Provided entries Block Start

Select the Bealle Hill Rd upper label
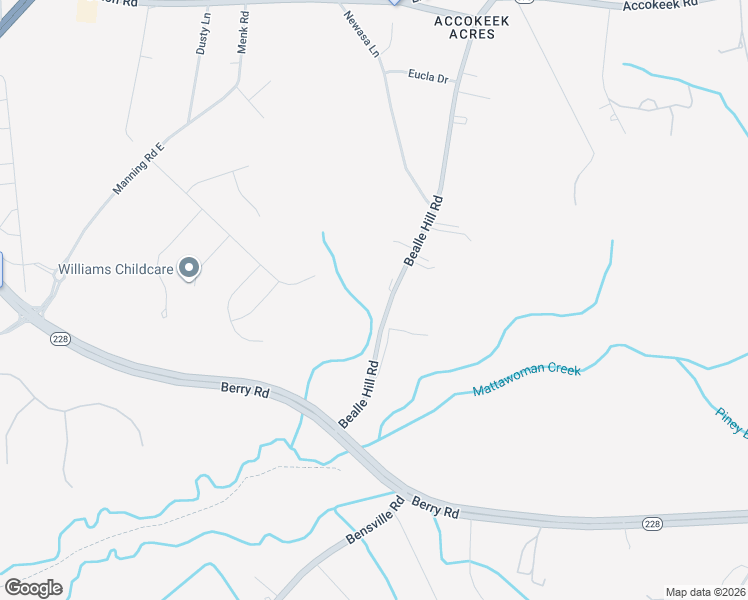 pyautogui.click(x=424, y=231)
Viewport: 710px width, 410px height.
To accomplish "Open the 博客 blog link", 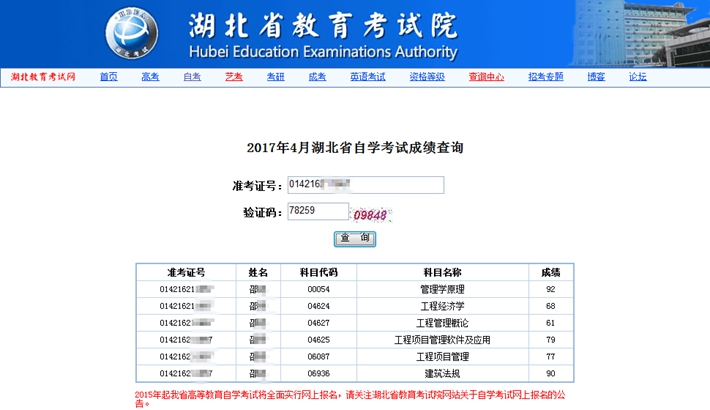I will [x=596, y=77].
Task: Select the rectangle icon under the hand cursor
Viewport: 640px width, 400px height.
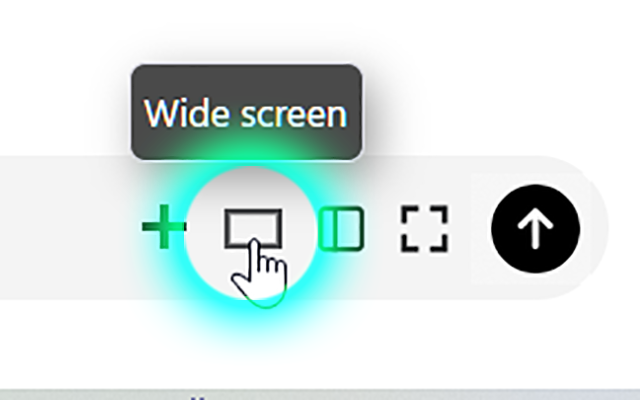Action: (253, 229)
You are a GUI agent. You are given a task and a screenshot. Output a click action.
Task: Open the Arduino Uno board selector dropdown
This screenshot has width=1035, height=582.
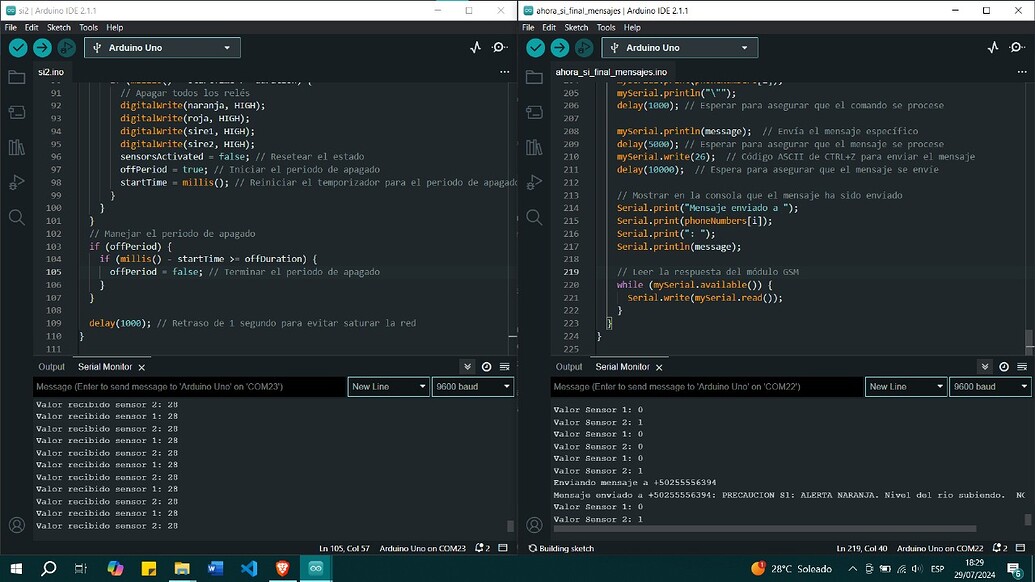[162, 47]
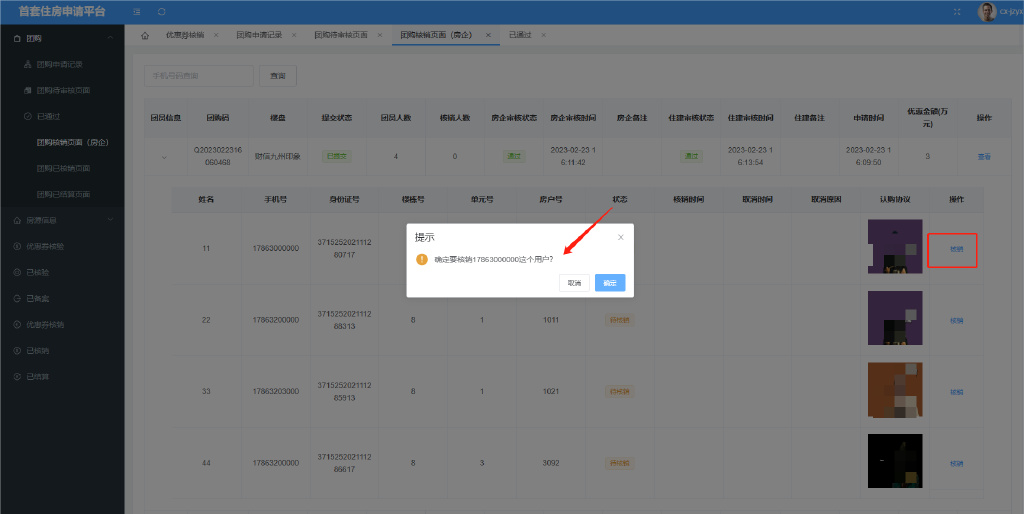Screen dimensions: 1024x514
Task: Collapse the group row expand chevron
Action: (x=165, y=156)
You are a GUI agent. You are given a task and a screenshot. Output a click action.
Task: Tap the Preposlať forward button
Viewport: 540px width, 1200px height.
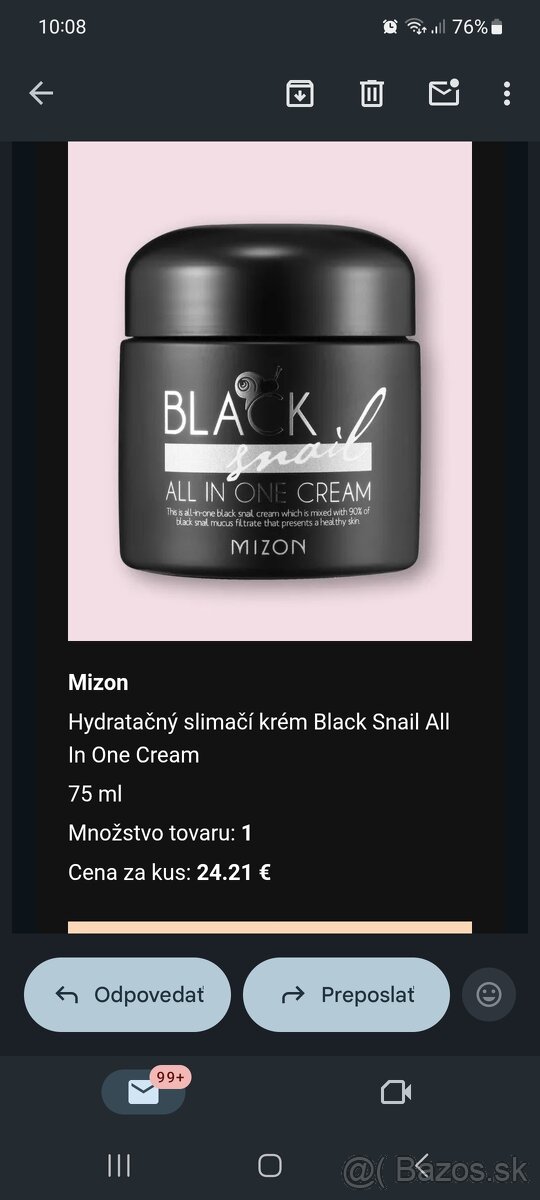coord(346,994)
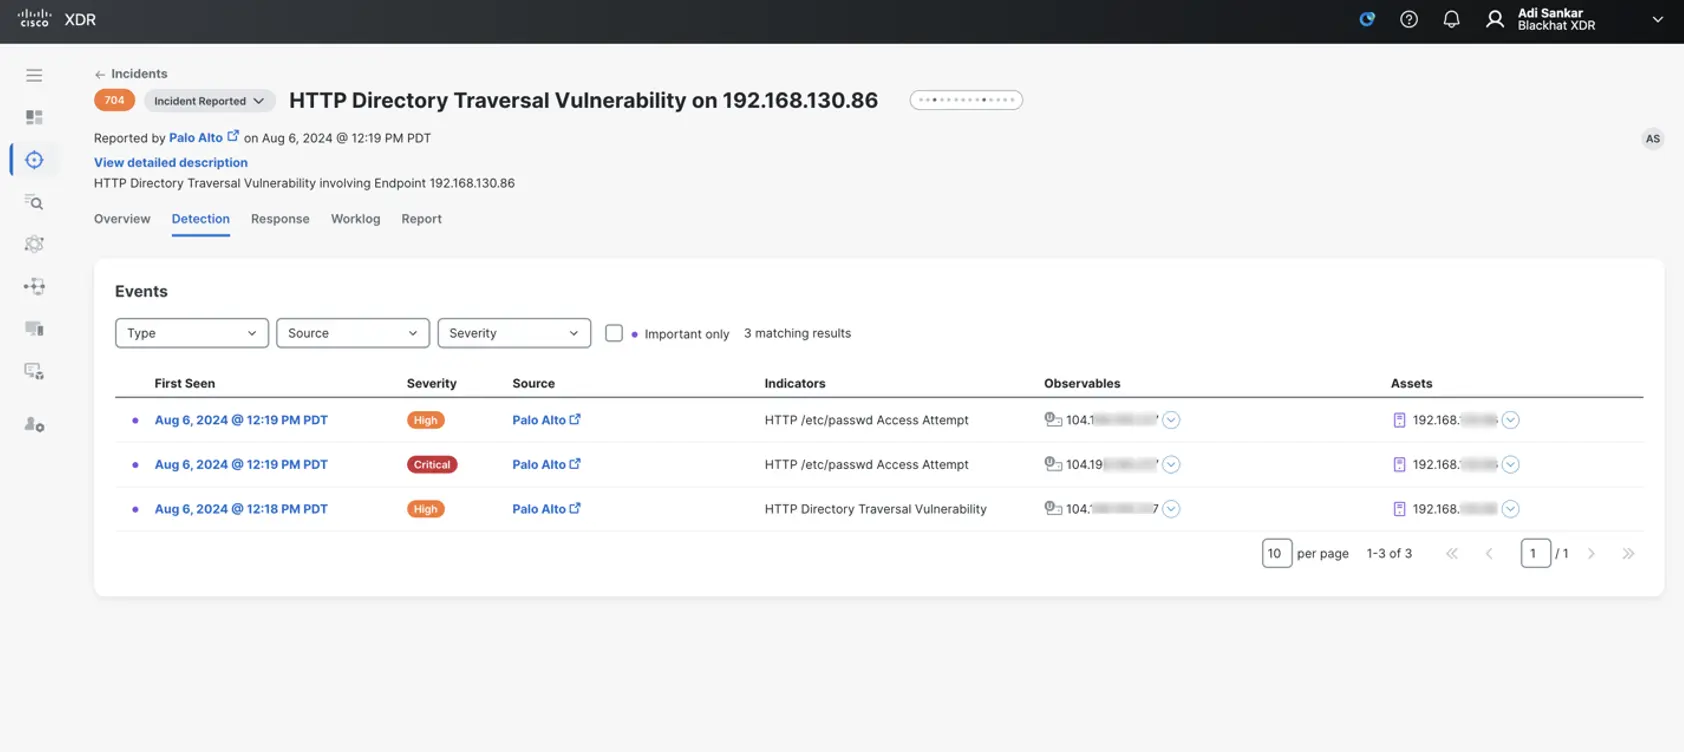Image resolution: width=1684 pixels, height=752 pixels.
Task: Open the Investigate search icon in sidebar
Action: click(x=34, y=202)
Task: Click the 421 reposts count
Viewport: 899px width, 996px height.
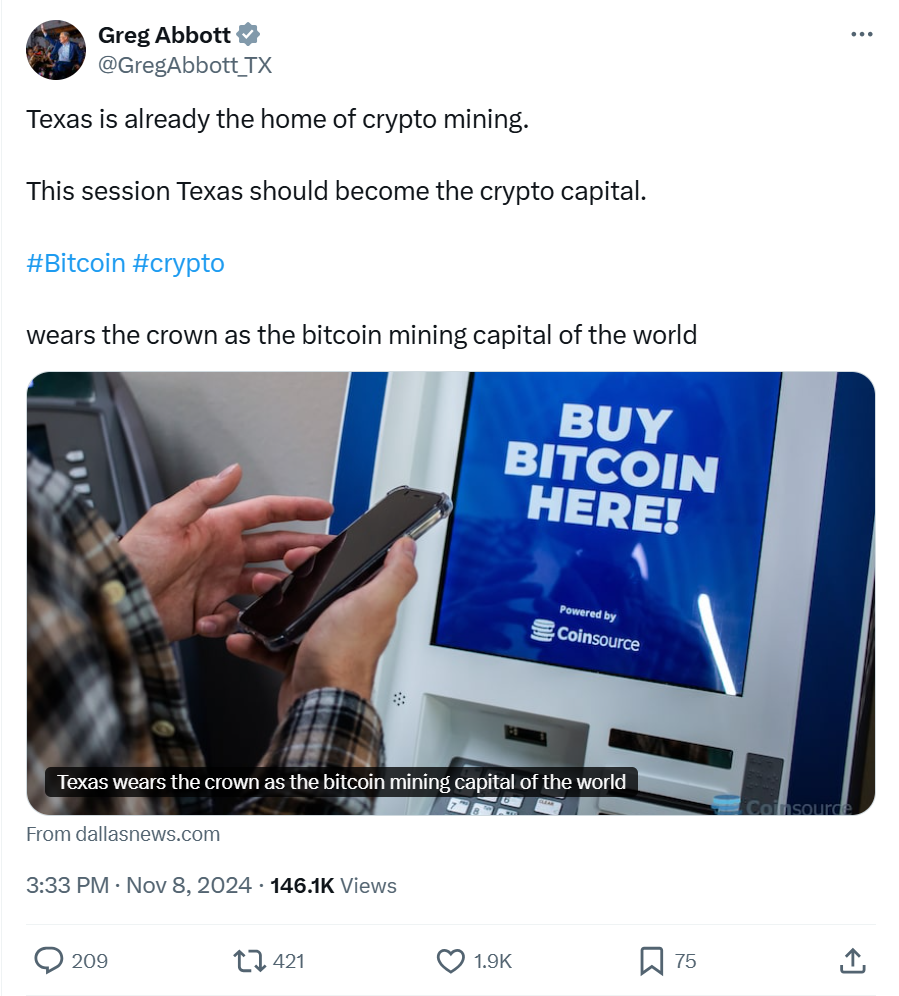Action: tap(288, 961)
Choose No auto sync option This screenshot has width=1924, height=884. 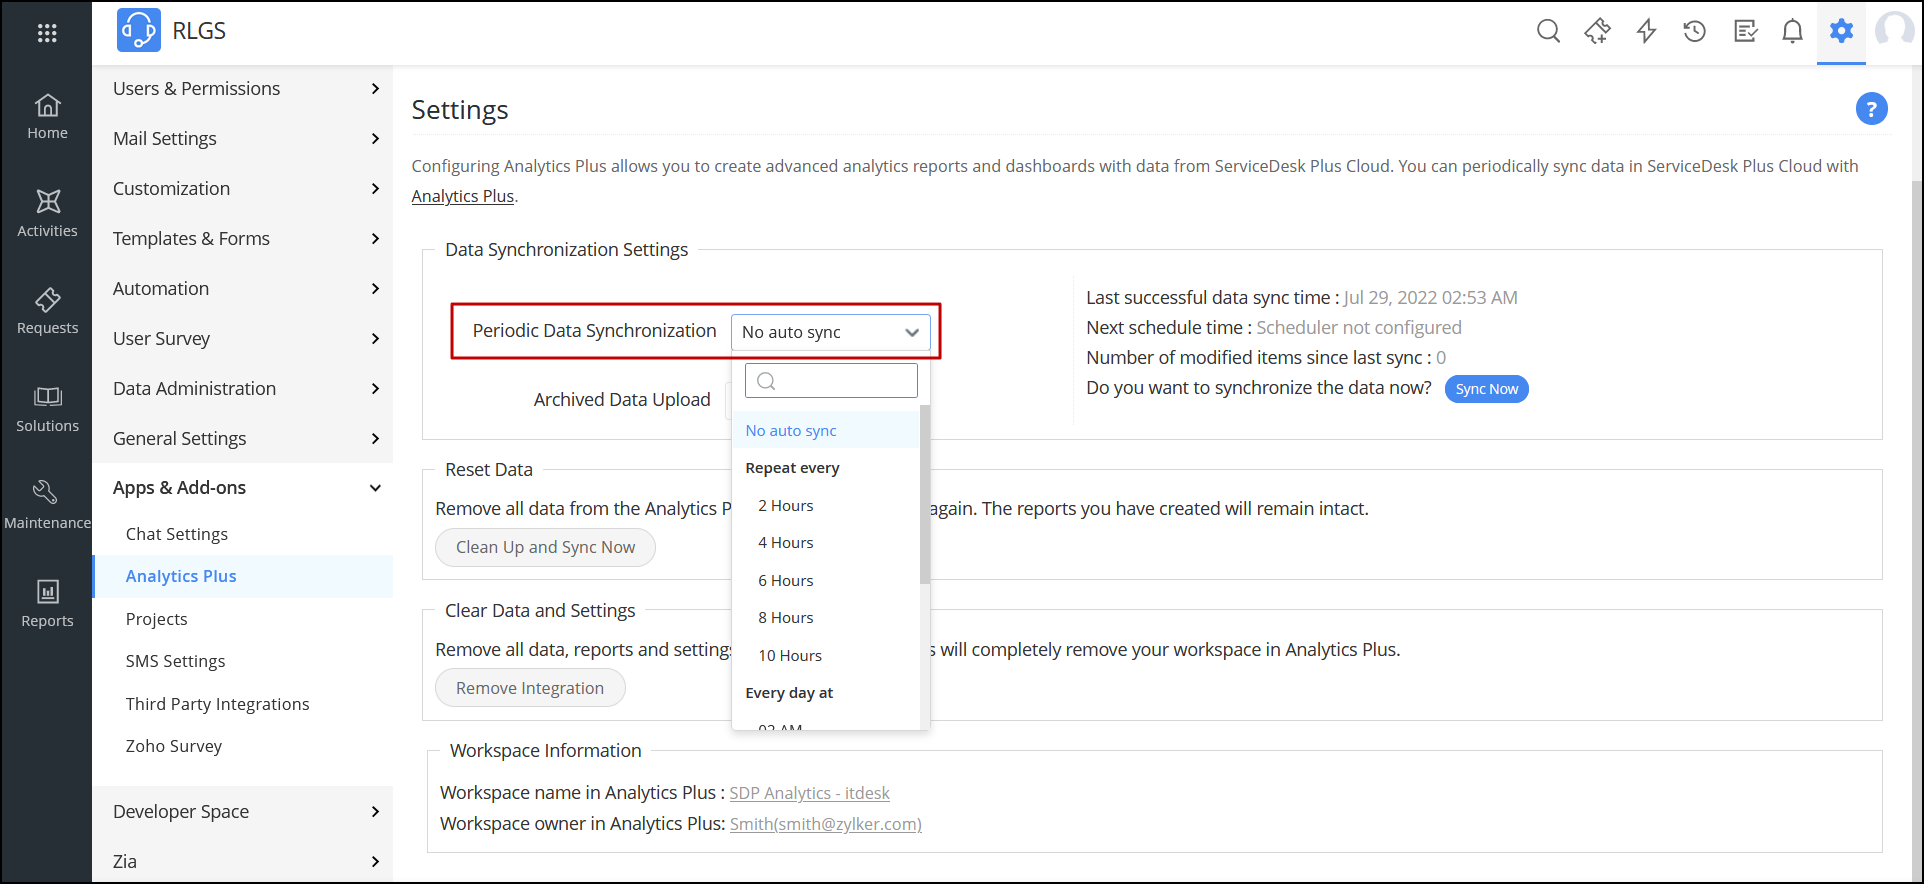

Provided entries Block End

▶ _Exercise prompt_:
Reproduce only the lines from the line with "Viewport: 540px width, 1200px height." to the end of the entries. Keep both ends, copy them exactly, and omit every picture.

▶ _Task solution_:
Viewport: 540px width, 1200px height.
coord(346,994)
Image resolution: width=1684 pixels, height=752 pixels.
Task: Open the Investigate search icon in sidebar
Action: click(x=34, y=202)
Task: Click the 421 reposts count
Viewport: 899px width, 996px height.
Action: tap(288, 961)
Choose No auto sync option This screenshot has width=1924, height=884. 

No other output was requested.